Circolazione in Italia di veicoli immatricolati all’estero: Circolare del Ministero delle infrastrutture e dei trasporti

Il Ministero delle infrastrutture e dei trasporti fornisce i primi chiarimenti sulle novità introdotte dal Decreto sicurezza.

La Direzione Generale per la Motorizzazione del Ministero delle infrastrutture e dei trasporti, con circolare 0033292 del 20 dicembre 2018 (allegata), ha fornito alcuni chiarimenti in merito alle modifiche al Codice della Strada in tema di circolazione dei veicoli immatricolati all’estero, introdotte dall’art. 29- bis DL 113/1018 convertito in L.132/2018. La richiamata disposizione, entrata in vigore 4 dicembre u.s., novellando gli art. 93 e 132 Cds, introduce un divieto di circolazione per i veicoli immatricolati all’estero e in disponibilità di soggetti che abbiano stabilito la propria residenza in Italia da più di sessanta giorni.

La circolare in commento precisa che tale divieto si riferisce tanto alle persone fisiche residenti in Italia quanto alle persone giuridiche che abbiano stabilito la propria sede in Italia e, inoltre, riguarda qualsiasi veicolo immatricolato all’estero, vale a dire in un altro Paese UE o SEE o in uno Stato extra UE.

Nel rispetto dei principi comunitari di libera circolazione dei lavoratori e di libera prestazione di servizi, viene confermata l’esclusione dal richiamato divieto:

dei veicoli in disponibilità di soggetti residenti in Italia in forza di un contratto di leasing o di noleggio senza conducente stipulato in altro Stato UE o SEE con una impresa che non abbia sedi in Italia;
dei veicoli intestati ad una impresa costituita in un altro Stato UE o SEE, che non abbia sedi in Italia, e da questa ceduti in comodato ad un soggetto residente in Italia con il quale l’impresa stessa intrattenga un rapporto di lavoro o di collaborazione.

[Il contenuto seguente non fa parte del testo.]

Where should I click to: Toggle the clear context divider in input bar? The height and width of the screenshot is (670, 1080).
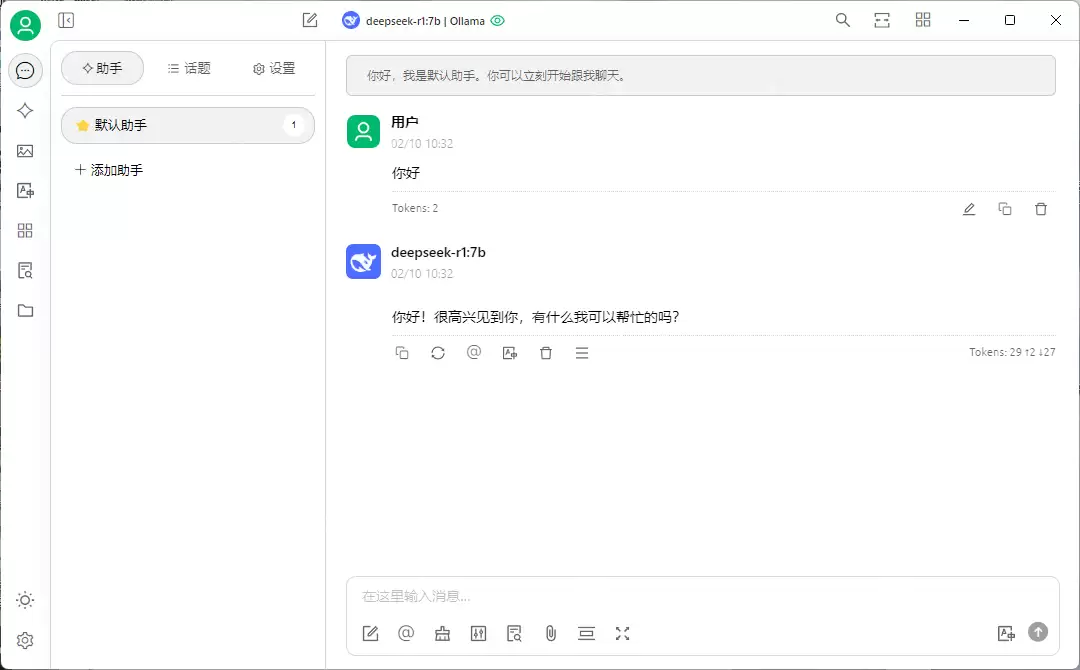click(x=587, y=633)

Viene ricordato che, a fronte del prescritto divieto, il comma 1- quater dell’art 93 Cds prevede due rimedi alternativi:

immatricolare il veicolo in Italia, al fine di poter continuare a circolare sul territorio dello Stato;
condurre il veicolo oltre i transiti di confine previo rilascio del foglio di via (resta ferma la possibilità di condurre il veicolo oltre il confine mediante il trasporto con veicolo idoneo, senza necessità di richiedere il foglio di via).

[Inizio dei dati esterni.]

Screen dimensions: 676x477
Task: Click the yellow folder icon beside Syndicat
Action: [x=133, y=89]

Le medesime previsioni sono contenute nel novellato art. 132 in riferimento alla scadenza del termine di un anno entro il quale è ammessa la libera circolazione dei veicoli immatricolati all’estero e in disponibilità di soggetti non residenti (per i quali è richiesta l’acquisizione della residenza in Italia o lo stabilimento della propria sede in caso di richiesta di nazionalizzazione del veicolo).

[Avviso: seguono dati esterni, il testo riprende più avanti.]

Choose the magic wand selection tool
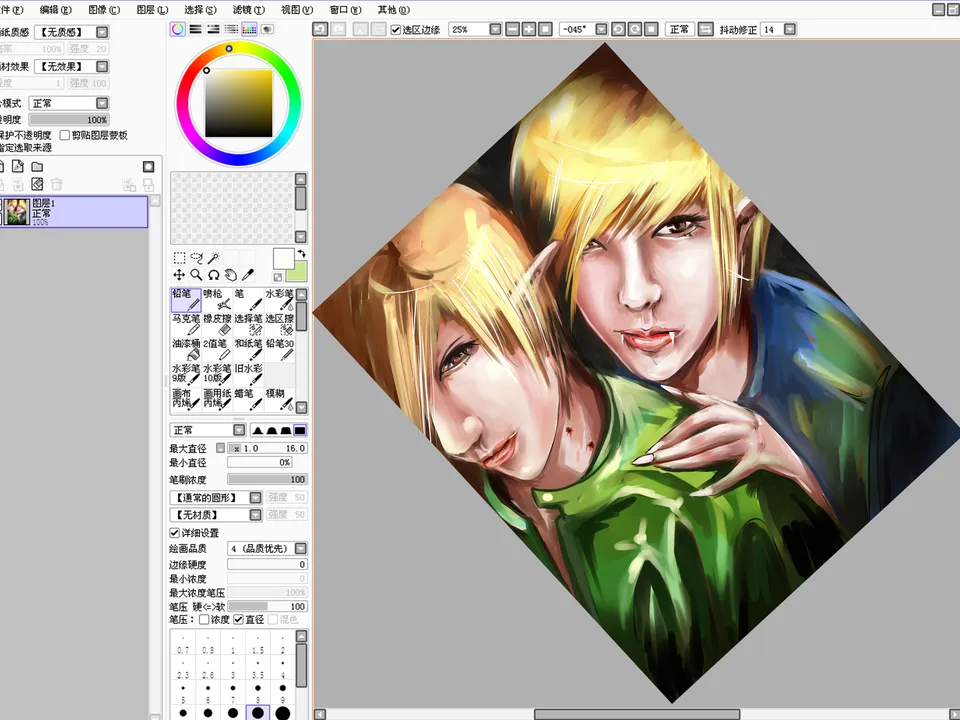960x720 pixels. (214, 258)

Infine, la circolare illustra le necessarie istruzioni operative. In particolare:

Possono richiedere l’immatricolazione o il foglio di via solamente gli intestatari della carta di circolazione. Per la nazionalizzazione, in caso di non coincidenza tra il soggetto intestatario e il soggetto che ha interesse a nazionalizzare occorre che il veicolo sia preventivamente ceduto in favore del soggetto, residente in Italia, che intende immatricolare. Quanto al foglio di via, viene prevista la possibilità di richiesta anche da parte dell’utilizzatore del veicolo, nel caso in cui il proprietario sia residente all’estero.
La nazionalizzazione deve avvenire secondo le procedure vigenti in materia, comprese quelle che attengono al censimento dell’importazione e all’assolvimento degli obblighi IVA laddove si tratti di veicoli provenienti da altro Stato UE o SEE. Il veicolo da immatricolare deve essere stato preventivamente cancellato dai Registri delle competenti Autorità estere e, per poter circolare su strada, deve essere in regola con gli obblighi di revisione e aver superato, laddove ricorre il caso, le verifiche tecniche in sede di visita o prova propedeutica alla nazionalizzazione.
Il foglio di via è richiesto previa riconsegna delle targhe e della carta di circolazione estere e non può essere rilasciato nel caso in cui il veicolo non sia in regola con gli obblighi di revisione. In questo caso, il veicolo può essere condotto oltre confine solo mediante trasporto con altro veicolo idoneo.
In caso di violazione delle prescritte norme, l’organo accertatore ritira la carta di circolazione estera e la trasmette all’Ufficio della Motorizzazione Civile (UMC) competente per territorio, assegnando il termine di 180 giorni entro quali il veicolo deve essere nazionalizzato o deve essere richiesto il foglio di via, pena la confisca del veicolo. Gli UMC avranno cura di segnalare alle Autorità di polizia i veicoli per i quali, scaduto il termine, non sia stata richiesta né l’immatricolazione né il rilascio del foglio di via.